| Kutipan Dokumen |
·····

Sisa-sisa kebudayaan kuno yang melekat dikalangan abanagan, sebagai contoh,
peacock menunjuk pada sistem kognitif. Jika seorang abanagn lebih mengingat
hari lahirnya, seorang Muhammadiyah lebih suka mengingat tahun kelahirannya.
Muhammadiyah lahir dengan orientasi keagamaan. Muhammadiyah lebih
menampilkan diri sebagai gerakan puritan untuk menghapus beban-beban kultural
yang terkena pengaruh budaya agraris. Muhammadiyah berupaya untuk melakukan
pembaharuan kualitatif yang bersifat keagamaan, suatu dealiktika internal yang
secara inheren memang selalu muncul di dalam Islam. Dengan semangat kembali
kepada alquran dan assunah.
b. Gerakan Kualitatif-Kuantitatif
Perkembangan selanjutnya, ternyata bahwa gerakan
kualitatif itu menimbulkan dampak kuantitatif. Dengan kata lain, gerakan
kultural Muhammadiyah ternyata menimbulkan dampak sosial. Muhammadiyah misalnya
telah menyebabkan longgarnya ikatan paternalisme santri-kiai; demikian juga
telah menyebabkan memudarnya otoritas pesantren akibat dikembangkannya
lembaga-lembaga pendidikan baru. Ketika Muhammadiyah makin bergerak pada
tingkat kuantitatif, jelalah bahwa ia semakin muncul menjadi kekuatan sosial
dan politik.
Pada
tataran masalah basis sosial inilah, kita melihat latar belakang lahirnya NU.
Sesungguhnya NU lahir karena reaksi terhadap 2 hal yakni pertama, ia merupakan
reaksi dari politisasi agama yang dilakukan SI serta kedua reaksi terhadap
gerakan pembaharuan Muhammadiyah. Berbeda dengan Muhammadiyah, NU sebenarnya
bertujuan untuk melestarikan lembaga-lembaga dan tradisi-tradisi Islam Agraris
sengan solidaritas mekanis komunalnya.
Perbedaan
mendasar antara Muhammadiyah dan SI di satu pihak dan NU dilain pihak
sesungguhnya adalah karena keduanya memiliki basis sosial yang berbeda. NU
bagaimanapun tetap mewakili tradisi masyarakat komunal-agraris yang dijalin dalam
ikatan-ikatan solidaritas mekanis-paternalistik. Di lain pihak SI dan
Muhammadiyah muncul sebagai wadah yang mewakili tradisi baru masyarakat urban,
pedagang dengan ikatan solidaritas organis-partisipatif.

·····

| Data yang Diberikan |
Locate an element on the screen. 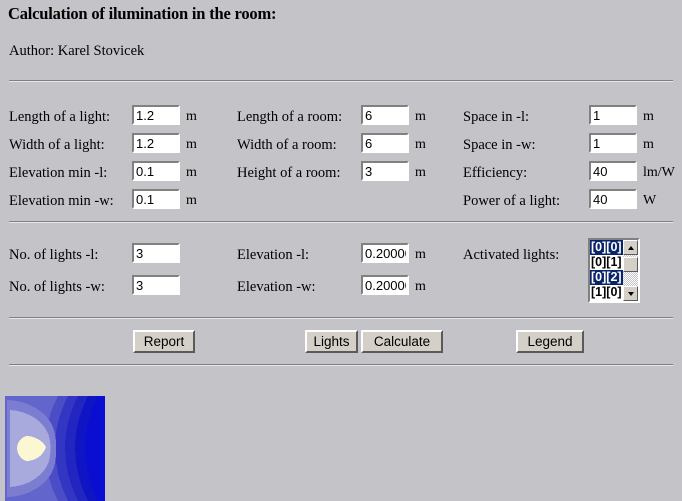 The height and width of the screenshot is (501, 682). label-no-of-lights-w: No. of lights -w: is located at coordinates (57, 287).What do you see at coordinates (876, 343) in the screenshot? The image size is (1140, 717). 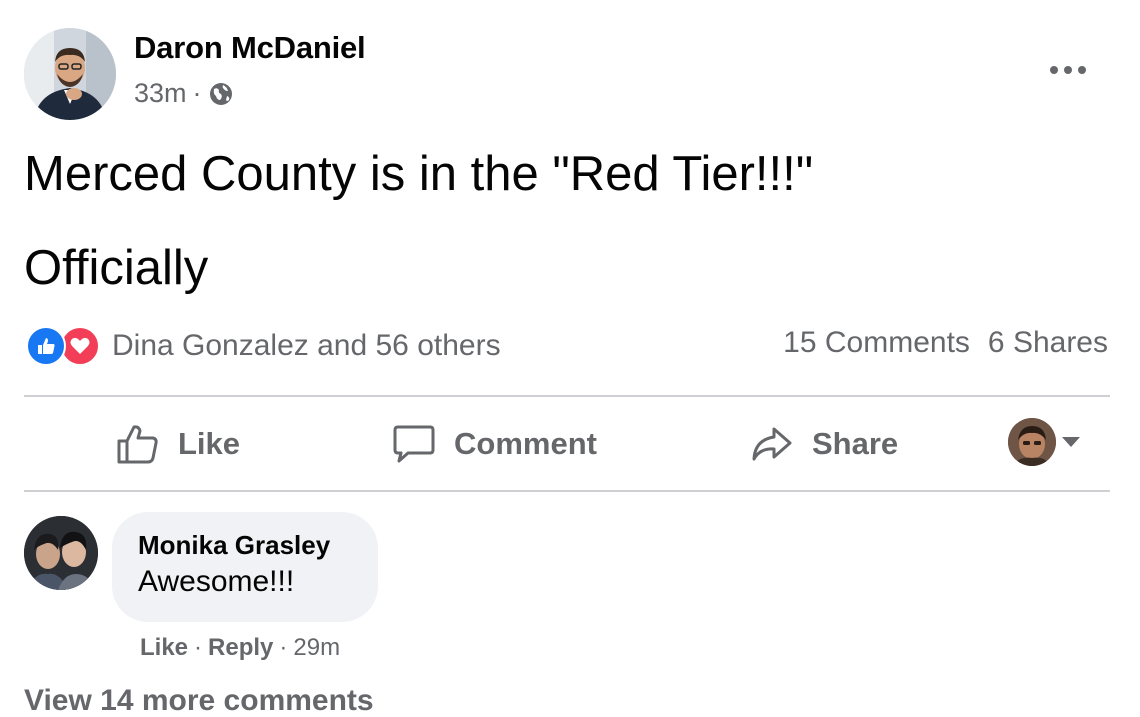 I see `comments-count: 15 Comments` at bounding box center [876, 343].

·····

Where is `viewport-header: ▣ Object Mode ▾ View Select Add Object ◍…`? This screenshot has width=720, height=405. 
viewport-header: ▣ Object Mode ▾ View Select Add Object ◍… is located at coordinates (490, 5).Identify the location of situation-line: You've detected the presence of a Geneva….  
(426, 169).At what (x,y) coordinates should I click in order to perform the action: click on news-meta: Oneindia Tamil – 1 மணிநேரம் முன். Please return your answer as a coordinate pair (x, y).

·····

| Tugas Anda |
Tulis kembali bagian kutipan tentang Muhammadiyah dan NU yang dibuka dengan kata-kata berisi "Sisa-sisa kebudayaan kuno" dan ditutup dengan "mengingat tahun kelahirannya.", lalu ganti "hari lahirnya" menjadi "tanggal lahirnya". Baris-baris data tersebut tidak diperlukan di sini.

| Jawaban Tugas |
Sisa-sisa kebudayaan kuno yang melekat dikalangan abanagan, sebagai contoh,
peacock menunjuk pada sistem kognitif. Jika seorang abanagn lebih mengingat
tanggal lahirnya, seorang Muhammadiyah lebih suka mengingat tahun kelahirannya.